There are a lot of ways to interact with Vecs in Rust. (That’s not a bad thing.) A bit surprising to me was the absence of an enumerate method, on Vec itself, but then I discovered that it exists in the IntoIter struct in the same module, which fully implements the Iterator trait. As a result, it has an enumerate function returning an Enumerate struct instance. (Under the covers, I suspect Swift Arrays just implement an Iterable protocol, which is similar to this approach in some ways.)

This makes a point I’m coming back to fairly often: Rust doesn’t necessarily put everything on a single object definition, but rather into a set of related struct or enum types and traits. This is really powerful, but it’s going to take some mental adjustment. In this way, Swift’s structure and semantics are much more like the languages I’m used to than Rust’s are (but even there, the use of protocols gives it considerable new flexibility).

Note that I said semantics, not syntax. Swift and Rust are a great example of how very similar syntax can mask differences in semantics. (For another such example, compare JavaScript’s syntax and semantics to Java’s: they’re superficially similar syntactically, and light years apart semantically.)
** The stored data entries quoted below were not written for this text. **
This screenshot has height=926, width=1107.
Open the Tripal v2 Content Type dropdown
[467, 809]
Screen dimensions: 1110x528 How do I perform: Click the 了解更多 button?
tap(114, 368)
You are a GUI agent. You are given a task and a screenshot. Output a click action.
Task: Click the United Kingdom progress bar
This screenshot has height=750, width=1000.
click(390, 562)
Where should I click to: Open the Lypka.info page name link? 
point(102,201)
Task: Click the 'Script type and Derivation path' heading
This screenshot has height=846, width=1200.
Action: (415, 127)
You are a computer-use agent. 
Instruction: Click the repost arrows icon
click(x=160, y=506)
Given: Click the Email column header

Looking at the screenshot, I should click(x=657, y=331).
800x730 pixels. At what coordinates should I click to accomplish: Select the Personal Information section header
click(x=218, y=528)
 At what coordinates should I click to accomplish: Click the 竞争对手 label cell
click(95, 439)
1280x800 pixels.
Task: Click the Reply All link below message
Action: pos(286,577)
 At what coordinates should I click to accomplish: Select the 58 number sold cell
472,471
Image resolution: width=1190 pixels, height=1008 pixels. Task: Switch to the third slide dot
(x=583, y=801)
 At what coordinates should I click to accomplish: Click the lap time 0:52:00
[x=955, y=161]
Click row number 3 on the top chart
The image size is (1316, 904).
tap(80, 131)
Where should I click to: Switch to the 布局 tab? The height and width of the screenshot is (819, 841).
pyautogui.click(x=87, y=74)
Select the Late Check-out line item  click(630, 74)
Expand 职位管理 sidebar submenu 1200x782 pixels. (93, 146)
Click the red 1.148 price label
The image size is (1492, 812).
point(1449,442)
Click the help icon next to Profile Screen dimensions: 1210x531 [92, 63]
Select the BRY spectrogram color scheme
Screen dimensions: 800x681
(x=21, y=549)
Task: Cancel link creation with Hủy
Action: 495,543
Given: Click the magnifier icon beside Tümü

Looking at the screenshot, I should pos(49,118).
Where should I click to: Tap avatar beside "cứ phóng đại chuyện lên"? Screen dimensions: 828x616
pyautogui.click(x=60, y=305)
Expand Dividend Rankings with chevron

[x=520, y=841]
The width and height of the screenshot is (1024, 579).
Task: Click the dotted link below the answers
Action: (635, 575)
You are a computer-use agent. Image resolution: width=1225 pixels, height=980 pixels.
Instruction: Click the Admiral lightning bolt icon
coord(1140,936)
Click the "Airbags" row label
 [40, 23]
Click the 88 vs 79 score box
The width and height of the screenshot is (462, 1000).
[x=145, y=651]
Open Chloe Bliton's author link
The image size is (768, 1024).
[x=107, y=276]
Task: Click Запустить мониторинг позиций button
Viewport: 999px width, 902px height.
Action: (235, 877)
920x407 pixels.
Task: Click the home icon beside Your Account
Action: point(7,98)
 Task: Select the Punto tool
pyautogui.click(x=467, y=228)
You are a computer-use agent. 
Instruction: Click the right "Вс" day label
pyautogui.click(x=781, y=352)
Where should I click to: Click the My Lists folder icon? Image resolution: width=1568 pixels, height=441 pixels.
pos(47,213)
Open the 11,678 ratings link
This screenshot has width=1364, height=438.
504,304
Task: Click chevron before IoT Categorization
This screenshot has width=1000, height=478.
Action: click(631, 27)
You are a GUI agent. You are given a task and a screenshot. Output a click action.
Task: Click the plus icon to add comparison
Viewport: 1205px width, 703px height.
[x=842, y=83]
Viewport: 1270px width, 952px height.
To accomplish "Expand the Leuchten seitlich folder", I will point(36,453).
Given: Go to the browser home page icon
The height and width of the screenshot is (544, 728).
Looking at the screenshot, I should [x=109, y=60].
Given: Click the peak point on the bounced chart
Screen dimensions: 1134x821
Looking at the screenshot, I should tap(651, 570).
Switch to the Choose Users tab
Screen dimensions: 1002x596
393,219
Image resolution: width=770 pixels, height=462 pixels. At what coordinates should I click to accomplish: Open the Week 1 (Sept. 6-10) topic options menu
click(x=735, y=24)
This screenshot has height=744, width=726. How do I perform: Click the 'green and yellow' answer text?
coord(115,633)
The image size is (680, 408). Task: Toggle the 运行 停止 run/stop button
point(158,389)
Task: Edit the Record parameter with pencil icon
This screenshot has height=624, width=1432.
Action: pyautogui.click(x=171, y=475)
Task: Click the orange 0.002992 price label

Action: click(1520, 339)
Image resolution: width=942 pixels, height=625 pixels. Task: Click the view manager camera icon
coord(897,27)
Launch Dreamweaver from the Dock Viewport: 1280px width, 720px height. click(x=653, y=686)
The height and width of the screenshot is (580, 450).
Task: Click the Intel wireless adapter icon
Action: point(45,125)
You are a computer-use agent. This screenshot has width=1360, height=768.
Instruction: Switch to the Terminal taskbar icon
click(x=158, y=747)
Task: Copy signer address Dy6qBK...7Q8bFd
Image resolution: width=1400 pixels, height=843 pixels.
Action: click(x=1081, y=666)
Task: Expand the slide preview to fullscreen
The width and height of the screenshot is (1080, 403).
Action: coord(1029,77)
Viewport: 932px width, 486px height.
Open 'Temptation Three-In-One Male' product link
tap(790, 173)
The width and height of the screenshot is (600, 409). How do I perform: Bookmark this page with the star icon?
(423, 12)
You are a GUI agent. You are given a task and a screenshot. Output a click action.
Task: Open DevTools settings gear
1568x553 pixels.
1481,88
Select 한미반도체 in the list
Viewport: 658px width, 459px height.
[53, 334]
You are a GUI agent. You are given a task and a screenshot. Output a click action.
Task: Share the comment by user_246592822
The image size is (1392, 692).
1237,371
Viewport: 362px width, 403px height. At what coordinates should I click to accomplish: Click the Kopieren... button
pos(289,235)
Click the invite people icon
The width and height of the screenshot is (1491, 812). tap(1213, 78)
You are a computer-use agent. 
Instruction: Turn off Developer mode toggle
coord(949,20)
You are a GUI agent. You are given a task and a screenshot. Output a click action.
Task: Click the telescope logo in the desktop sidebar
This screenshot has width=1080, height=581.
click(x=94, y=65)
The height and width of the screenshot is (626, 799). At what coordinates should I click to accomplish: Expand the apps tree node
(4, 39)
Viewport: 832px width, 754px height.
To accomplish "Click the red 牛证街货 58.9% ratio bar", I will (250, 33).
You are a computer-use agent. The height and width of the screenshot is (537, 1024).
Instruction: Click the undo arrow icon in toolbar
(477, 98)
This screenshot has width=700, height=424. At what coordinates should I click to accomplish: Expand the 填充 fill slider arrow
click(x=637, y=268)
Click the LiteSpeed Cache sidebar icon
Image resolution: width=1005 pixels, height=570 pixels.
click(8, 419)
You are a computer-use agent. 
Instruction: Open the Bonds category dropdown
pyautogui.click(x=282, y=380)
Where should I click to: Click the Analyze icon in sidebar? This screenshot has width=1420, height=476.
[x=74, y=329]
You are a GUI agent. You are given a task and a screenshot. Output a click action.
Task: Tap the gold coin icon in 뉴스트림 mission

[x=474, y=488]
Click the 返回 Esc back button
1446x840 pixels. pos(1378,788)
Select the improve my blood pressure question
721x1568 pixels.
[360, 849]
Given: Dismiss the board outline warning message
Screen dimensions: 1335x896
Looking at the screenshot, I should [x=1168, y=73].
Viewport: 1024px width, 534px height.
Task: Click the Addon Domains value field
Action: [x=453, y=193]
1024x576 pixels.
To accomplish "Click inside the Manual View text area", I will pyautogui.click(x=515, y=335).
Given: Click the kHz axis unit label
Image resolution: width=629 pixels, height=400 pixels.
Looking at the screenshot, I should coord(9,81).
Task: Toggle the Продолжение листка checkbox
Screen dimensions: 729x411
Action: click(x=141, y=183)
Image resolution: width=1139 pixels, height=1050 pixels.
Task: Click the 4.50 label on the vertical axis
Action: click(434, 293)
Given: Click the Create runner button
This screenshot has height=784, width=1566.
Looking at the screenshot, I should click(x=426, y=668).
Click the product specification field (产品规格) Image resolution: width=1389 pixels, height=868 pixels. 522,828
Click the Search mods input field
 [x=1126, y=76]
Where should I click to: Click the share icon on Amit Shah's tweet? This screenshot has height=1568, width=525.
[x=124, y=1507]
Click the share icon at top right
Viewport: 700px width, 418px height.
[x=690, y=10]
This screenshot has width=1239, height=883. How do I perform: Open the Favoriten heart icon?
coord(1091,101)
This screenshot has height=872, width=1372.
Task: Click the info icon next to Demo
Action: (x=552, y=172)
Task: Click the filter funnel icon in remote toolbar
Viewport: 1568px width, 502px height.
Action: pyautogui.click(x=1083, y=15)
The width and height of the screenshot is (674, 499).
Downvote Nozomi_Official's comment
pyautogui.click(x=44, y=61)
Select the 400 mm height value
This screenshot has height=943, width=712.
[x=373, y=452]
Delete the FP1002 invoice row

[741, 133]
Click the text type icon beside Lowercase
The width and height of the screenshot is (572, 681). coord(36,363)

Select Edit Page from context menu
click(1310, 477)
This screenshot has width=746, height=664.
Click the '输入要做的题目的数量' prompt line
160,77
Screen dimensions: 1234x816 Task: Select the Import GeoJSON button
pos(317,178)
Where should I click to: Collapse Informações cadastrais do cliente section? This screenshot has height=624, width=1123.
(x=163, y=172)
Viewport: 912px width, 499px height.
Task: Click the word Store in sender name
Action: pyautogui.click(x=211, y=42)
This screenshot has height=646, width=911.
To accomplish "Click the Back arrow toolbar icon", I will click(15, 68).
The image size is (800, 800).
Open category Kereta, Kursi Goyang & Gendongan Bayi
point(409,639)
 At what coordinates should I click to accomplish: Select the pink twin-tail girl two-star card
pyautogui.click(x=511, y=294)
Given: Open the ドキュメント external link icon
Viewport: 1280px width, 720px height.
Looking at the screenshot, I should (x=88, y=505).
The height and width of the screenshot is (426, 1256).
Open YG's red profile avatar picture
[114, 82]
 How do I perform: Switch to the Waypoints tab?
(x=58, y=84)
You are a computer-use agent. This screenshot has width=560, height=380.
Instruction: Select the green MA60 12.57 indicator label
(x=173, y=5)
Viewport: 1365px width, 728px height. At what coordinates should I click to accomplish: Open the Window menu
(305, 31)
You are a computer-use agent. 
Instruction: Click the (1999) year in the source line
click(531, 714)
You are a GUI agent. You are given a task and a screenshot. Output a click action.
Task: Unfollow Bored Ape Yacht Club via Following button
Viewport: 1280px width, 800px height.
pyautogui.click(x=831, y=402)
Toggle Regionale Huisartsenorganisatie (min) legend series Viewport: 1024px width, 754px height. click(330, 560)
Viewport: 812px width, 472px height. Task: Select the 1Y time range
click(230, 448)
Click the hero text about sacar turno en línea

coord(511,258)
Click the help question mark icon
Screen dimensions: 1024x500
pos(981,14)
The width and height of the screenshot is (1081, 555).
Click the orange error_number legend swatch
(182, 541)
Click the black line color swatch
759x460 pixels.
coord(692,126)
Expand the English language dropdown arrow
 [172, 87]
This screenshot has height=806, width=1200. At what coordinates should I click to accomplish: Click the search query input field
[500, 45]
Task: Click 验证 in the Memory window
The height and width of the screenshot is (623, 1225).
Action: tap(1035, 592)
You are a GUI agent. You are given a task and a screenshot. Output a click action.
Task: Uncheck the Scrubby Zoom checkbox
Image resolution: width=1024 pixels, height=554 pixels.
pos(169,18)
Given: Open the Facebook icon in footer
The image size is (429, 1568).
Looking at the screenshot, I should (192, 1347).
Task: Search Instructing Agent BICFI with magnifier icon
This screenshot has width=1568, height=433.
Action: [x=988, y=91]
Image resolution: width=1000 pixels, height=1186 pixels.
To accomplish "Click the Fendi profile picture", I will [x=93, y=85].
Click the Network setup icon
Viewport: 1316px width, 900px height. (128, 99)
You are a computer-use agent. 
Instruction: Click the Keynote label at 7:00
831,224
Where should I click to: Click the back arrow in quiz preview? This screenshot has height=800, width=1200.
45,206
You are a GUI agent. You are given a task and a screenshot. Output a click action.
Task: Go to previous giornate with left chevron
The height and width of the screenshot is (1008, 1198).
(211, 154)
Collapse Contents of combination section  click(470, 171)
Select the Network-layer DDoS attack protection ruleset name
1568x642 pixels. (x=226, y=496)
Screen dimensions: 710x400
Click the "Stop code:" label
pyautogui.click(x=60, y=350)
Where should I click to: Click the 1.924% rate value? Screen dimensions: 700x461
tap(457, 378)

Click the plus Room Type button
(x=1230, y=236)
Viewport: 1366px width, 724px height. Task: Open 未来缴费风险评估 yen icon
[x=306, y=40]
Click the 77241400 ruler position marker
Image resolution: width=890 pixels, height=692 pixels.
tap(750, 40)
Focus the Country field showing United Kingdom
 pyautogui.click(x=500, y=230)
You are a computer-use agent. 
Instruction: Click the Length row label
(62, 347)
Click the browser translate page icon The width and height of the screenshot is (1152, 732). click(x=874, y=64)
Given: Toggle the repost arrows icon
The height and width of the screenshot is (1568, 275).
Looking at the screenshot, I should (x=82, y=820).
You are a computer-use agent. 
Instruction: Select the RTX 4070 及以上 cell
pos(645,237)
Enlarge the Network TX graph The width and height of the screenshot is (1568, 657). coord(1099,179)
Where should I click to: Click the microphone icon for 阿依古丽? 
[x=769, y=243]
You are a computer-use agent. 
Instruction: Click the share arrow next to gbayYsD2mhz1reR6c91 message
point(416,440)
Swift’s Set type and Rust’s roughly analogous HashSet both have a contains method which behaves much like Python’s in keyword. Indeed, and perhaps unsurprisingly, the two types implement many of the same methods in general. This is perhaps to be expected given that the language around sets (as a mathematical concept being mapped down into a representation in a program) is quite standardized.

Because of their stricter typing systems, both Rust and Swift require you to specify the types used in their mapping constructs (Rust has HashMap and Swift has Dictionary), though of course both can infer this as well in certain cases. At the most basic level, you can’t use arbitrary (hashable) types as keys in mixed fashion like you can in e.g. Python’s dict type, but in practice this shouldn’t matter, for two reasons:

  1. It’s generally inadvisable to use different types for keys in the same dictionary anyway. To me, at least, that usually indicates the need to step back and think more carefully about the types and data structures I’m using.
  2. For the occasional case where it is appropriate, I wonder if you could declare the type as generic in either Rust or Swift. I’m putting this down as a TODO item for myself to find out!

I really wish that Swift used the Python-style curly-brace delimited syntax ({'key': 'value'}) for its dictionary literal initializers. I can see, from a syntax reason, why it doesn’t: that would overload the block syntax (which Python can avoid because it’s white-space delimited). But it’s really convenient.

Along similar lines, I can see why the Swift designers chose to make all iterables have literal initializers using braces ([...]); it makes parsing fairly straightforward. However, the result is that it’s pretty difficult to see at first glance what you’re dealing with. It could quite easily be an Array, a Set, or a Dictionary.

This highlights a too-little-appreciated aspect of programming language design: readability. However much we programmers enjoy writing code, the reality is that we will all spend a great deal of our time—probably even a majority of it—reading it instead. Thus, while we should care about conveniences for writing code, and being overly verbose can be a pain, we should also concern ourselves with the ease of comprehending code when it is read, and the syntax and conventions a language embraces are a big part of this.

The Dictionary type in Swift is a pretty close analog to Python’s dict, right down to several of the method names. the same is true of Rust’s HashMap. That’s not a bad thing by any stretch of the imagination.